Conference demands full inquiry into the handling of the pandemic

Major debate looks at the Westminster government’s COVID record, from procurement of PPE to the impact on Black workers

Margaret McKee portrait head and shoulders

The demand for a full public inquiry into the Westminster government’s handling of the COVID pandemic was at the heart of a key debate The impact of COVID-19 on UNISON members, public services and working life at UNISON’s special delegate conference yesterday.

Margaret McKee (pictured above), moving a motion for the national executive council, told delegates why it was so important: “That government’s failures over the provision of personal protective equipment (PPE) at the very beginning of the pandemic – and conference, that inquiry must also cover how those contracts were awarded – to the disaster that was test and trace, has led the UK to having some of the worst statistics in the world.

“From the second highest number of deaths amongst developed countries, to the disproportionate impact on the Black community … failures compounded by 10 years of austerity and its impact on our public services.”

“A key lesson of the pandemic is that continued public service cuts and more aggressive employers means it has never been more important to be a member of UNISON, if you work in public services. We must make our union visible in the workplace – if we are visible, workers will join us. If we are visible, members will stay with us.

“As chair of the international committee I want to underline the global impact of the pandemic that has touched every country in the world. From the global race to find PPE at the beginning, to the glaring inequality with regard to access to vaccines that we are witnessing now, this pandemic has exposed the failures of the neoliberal economic model.”

Ms McKee added: “We have to say the response of the G7 summit this weekend was woefully inadequate. And I want to recognise the leadership UNISON and Christina McAnea has shown on global vaccination equality.”

Commenting on an amendment around the government’s proposed policing legislation, she described it as being “clearly a bad bill, and we must do everything we can to oppose it.

“But we should also note that there are elements of it that we don’t oppose and includes, for example, measures that will increase the penalty for those who assault our emergency workers.

“The NEC’s qualification is to recognise this and to express our hope that this and other aspects of the bill, such as mandatory life terms for the premeditated murder of children, come back in future legislation.”

‘Unprecedented attacks’

For the national disabled members’ committee, Elizabeth Cameron told delegates that the pandemic “has been a dramatic experience for disabled members of our union.
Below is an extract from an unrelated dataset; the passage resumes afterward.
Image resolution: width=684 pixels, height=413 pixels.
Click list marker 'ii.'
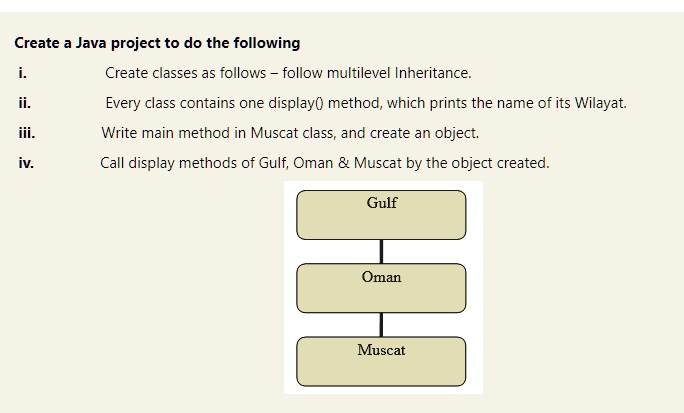[24, 103]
We’ve seen unprecedented attacks on our independence and our rights.”

She said that, when having to shield, many lost a large part of their income, which forced them into debt and in turn, created additional stress and mental health problems.

Ms Cameron called on the NEC to campaign for the incorporation of the United Nations Convention on the Rights of Persons with Disabilities (UNCRPD) into UK and devolved nations’ law, so that disabled people’s rights are never again ignored.”

Deborah Yapicioz from Northern Ireland noted that: “UNISON members across public services have been at the forefront of fighting the virus,” and says that any public inquiry into the pandemic must give the chance for “our members’ voices to be heard”.

Steve Bell from Bucks Health Branch stressed the need for any inquiry to be genuinely independent, while Lola Oyewusi, on behalf of the national Black members’ committee, told conference that it was “sad that there’s not enough leadership or guidance from this government” around racism and “this government is not showing that it will ever do anything about it”.

Sanchia Alasia from London Southbank University noted that: “Many people in the pandemic have had to cope with the loss of income,” and highlighted “the link between deprivation and COVID-19 death rates.”

Portrait of Carol Sewell

Carol Sewell (pictured above) from the NEC pointed out that 15 months on since the first lockdown, it was “an absolute disgrace” that “Black unemployment rose by 41%” during the pandemic, as opposed to 14% among white people”.

The motion set out a comprehensive body of work for the NEC to undertake around the issues, including to:

  • campaign for companies and the public sector to act to prevent abuse to people and the planet or face meaningful consequences;
  • demand that any public inquiry’s terms of reference include a full investigation into the market engagement, procurement and contract management practices applied to the sourcing of high-risk products compared to the UK’s international obligations;
  • campaign to waive intellectual property rights on COVID-19 vaccines to allow all countries to be able to access them.

Moving a related motion for the national women’s committee, Tansaim Hussain-Gul told delegates that domestic abuse has flourished in the pandemic – with a rise of almost 50% in calls to domestic abuse lines.

Yet “barriers to support are increasing”, with refuge places in the first months of the pandemic reduced by 40%.

“Until we have a strong network of refuges, we will see more women dying,” was her stark warning.

Conference called on the NEC to lobby all UK governments to create long-term funding solutions to tackle the issue.